__REQUIRED WORK__. Give back exactly the first lines of the entries below, through the line with "Manifest Fundacional (403, 2276)".

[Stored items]
========
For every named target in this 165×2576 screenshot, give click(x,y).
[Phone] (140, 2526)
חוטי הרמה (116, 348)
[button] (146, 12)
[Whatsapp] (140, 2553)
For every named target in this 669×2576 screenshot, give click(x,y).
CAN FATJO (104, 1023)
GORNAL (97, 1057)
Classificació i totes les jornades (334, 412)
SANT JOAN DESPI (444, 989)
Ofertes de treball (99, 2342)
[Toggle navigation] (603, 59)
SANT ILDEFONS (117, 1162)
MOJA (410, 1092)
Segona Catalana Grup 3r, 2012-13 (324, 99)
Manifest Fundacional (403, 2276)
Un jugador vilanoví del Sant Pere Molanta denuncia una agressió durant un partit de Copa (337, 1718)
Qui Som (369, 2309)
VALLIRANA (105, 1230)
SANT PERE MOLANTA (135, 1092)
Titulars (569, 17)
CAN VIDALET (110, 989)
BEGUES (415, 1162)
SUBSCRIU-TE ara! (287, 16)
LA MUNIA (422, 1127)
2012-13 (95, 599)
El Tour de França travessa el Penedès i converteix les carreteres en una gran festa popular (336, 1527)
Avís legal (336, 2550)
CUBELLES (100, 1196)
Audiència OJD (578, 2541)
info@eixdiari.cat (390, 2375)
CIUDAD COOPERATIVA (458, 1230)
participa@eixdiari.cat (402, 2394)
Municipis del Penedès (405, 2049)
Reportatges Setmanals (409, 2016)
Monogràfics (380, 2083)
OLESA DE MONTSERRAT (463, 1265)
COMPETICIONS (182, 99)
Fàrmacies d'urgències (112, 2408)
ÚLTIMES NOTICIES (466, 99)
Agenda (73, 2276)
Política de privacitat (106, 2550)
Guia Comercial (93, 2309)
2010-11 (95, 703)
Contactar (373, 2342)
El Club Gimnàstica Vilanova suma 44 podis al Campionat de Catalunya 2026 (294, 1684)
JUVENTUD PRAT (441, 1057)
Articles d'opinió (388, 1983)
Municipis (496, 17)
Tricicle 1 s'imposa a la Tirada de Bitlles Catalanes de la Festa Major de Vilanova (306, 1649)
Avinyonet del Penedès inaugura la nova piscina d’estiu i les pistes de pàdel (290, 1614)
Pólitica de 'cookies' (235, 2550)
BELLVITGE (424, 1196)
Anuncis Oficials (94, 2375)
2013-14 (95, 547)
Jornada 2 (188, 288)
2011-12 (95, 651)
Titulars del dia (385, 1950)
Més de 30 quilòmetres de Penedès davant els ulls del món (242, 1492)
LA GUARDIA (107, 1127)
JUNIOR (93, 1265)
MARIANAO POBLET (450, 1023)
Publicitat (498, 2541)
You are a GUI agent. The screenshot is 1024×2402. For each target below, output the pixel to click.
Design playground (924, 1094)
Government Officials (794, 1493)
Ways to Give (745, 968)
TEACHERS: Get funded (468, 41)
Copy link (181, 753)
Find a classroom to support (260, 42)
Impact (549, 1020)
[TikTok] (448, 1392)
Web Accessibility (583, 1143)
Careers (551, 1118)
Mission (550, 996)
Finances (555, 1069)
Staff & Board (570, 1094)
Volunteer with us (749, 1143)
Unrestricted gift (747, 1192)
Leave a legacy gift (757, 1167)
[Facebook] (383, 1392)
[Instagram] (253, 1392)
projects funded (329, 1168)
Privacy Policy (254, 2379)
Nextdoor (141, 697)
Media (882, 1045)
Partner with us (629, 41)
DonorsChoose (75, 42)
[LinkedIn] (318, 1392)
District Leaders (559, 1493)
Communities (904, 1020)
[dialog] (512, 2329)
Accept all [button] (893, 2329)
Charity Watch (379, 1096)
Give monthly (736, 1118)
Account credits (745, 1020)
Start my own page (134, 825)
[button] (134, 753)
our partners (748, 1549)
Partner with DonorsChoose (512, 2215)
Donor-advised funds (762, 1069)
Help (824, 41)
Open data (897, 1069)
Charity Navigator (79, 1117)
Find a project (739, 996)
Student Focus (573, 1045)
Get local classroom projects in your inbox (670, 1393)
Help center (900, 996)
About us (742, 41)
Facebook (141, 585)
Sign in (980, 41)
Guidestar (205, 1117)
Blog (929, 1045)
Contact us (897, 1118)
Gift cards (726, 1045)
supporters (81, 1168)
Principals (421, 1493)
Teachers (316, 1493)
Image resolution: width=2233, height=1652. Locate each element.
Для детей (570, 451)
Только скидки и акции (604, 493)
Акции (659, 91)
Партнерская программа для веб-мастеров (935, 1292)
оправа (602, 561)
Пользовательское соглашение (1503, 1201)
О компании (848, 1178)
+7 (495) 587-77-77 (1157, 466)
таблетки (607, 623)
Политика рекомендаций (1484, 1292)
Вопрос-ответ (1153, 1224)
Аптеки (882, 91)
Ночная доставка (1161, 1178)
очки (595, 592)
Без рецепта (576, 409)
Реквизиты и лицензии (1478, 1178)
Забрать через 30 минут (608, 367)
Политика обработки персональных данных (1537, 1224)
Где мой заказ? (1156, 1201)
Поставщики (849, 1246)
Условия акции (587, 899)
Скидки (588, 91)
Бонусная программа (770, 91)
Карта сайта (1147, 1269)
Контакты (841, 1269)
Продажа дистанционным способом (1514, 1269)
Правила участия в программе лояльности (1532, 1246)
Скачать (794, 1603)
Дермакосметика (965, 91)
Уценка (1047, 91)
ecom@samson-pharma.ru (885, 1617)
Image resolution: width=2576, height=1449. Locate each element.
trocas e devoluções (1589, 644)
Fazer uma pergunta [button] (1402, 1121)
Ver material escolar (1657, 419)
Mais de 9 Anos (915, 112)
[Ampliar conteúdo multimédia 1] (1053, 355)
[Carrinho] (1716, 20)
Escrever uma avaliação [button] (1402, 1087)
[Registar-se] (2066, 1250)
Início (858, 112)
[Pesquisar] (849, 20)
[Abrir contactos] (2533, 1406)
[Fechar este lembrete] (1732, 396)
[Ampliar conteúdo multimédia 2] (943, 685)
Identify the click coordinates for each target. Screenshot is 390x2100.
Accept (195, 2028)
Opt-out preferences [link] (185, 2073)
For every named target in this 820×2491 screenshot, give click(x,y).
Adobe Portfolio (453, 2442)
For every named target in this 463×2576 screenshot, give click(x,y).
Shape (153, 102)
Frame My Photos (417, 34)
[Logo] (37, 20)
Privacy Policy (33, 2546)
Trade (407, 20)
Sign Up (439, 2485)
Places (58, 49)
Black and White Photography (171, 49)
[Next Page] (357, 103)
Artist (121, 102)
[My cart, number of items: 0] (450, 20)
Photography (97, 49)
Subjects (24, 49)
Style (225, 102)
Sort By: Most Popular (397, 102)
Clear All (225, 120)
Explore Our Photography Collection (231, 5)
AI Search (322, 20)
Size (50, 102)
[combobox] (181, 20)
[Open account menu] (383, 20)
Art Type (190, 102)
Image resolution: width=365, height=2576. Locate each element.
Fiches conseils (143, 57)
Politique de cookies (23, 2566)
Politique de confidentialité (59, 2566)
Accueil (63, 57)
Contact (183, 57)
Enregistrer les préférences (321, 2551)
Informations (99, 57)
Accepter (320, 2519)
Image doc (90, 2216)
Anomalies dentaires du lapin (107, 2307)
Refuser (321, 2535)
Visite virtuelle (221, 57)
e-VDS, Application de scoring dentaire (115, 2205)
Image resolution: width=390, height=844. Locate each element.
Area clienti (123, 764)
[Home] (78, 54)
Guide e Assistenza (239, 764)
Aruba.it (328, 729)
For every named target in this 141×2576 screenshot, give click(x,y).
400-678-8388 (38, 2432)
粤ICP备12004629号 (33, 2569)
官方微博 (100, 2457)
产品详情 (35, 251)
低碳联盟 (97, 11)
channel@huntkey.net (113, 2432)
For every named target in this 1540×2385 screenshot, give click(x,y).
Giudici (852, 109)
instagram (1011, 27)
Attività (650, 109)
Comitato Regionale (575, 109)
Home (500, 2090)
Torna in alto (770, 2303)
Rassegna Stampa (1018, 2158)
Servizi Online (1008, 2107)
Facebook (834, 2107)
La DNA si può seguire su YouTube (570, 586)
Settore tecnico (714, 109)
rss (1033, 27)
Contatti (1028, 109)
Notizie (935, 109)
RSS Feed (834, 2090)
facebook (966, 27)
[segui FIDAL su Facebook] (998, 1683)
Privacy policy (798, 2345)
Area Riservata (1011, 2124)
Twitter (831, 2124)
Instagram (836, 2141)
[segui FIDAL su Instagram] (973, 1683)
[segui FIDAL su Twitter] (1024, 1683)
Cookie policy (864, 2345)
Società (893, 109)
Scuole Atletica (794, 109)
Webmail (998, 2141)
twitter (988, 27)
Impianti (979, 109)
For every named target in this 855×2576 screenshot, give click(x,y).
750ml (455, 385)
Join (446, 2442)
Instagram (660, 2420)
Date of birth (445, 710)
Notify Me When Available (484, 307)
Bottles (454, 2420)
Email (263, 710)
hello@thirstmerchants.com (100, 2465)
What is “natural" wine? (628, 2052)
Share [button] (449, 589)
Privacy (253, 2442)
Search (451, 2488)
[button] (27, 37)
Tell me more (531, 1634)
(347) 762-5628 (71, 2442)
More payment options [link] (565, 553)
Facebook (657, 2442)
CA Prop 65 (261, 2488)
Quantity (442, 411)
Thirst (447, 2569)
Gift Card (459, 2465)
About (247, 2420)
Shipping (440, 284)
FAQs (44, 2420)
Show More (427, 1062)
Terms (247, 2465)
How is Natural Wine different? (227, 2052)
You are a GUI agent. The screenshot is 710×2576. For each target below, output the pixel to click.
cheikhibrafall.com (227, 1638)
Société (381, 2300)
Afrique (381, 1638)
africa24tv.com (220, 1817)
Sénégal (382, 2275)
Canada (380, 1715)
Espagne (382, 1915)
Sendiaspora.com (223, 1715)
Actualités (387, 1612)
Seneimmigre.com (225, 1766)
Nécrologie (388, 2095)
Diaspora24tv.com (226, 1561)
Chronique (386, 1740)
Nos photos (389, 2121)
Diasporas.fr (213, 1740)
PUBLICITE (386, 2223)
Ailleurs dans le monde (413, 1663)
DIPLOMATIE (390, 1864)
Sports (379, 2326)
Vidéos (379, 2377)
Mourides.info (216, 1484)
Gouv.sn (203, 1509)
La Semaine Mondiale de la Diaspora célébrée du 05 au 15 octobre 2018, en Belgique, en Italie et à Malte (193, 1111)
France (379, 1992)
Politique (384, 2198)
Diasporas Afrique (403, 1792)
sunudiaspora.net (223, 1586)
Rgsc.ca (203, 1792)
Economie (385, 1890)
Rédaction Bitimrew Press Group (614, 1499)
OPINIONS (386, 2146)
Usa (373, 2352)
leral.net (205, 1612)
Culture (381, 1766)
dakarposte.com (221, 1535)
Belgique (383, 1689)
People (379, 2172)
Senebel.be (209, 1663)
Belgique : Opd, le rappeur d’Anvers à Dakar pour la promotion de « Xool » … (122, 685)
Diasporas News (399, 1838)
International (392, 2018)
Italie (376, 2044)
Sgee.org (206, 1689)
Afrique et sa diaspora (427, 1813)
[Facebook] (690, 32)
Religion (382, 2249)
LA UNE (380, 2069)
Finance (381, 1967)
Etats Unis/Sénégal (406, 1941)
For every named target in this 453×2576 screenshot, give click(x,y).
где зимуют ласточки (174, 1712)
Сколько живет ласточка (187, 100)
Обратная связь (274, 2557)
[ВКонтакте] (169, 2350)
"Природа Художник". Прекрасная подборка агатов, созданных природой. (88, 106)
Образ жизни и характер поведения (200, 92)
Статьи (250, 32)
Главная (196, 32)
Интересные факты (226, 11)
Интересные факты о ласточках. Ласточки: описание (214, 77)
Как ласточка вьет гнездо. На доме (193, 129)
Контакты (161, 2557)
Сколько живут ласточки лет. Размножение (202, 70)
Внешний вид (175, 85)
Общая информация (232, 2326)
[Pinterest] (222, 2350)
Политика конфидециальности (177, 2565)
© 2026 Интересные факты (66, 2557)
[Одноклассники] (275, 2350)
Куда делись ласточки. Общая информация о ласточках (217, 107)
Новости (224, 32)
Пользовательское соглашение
========
__ANSWER TO THE EXERCISE__.
For every named target in this 165×2576 screenshot, give click(x,y).
[Phone] (140, 2526)
חוטי הרמה (116, 348)
[button] (146, 12)
[Whatsapp] (140, 2553)
For every named target in this 669×2576 screenshot, give click(x,y).
CAN FATJO (104, 1023)
GORNAL (97, 1057)
Classificació i totes les jornades (334, 412)
SANT JOAN DESPI (444, 989)
Ofertes de treball (99, 2342)
[Toggle navigation] (603, 59)
SANT ILDEFONS (117, 1162)
MOJA (410, 1092)
Segona Catalana Grup 3r, 2012-13 (324, 99)
Manifest Fundacional (403, 2276)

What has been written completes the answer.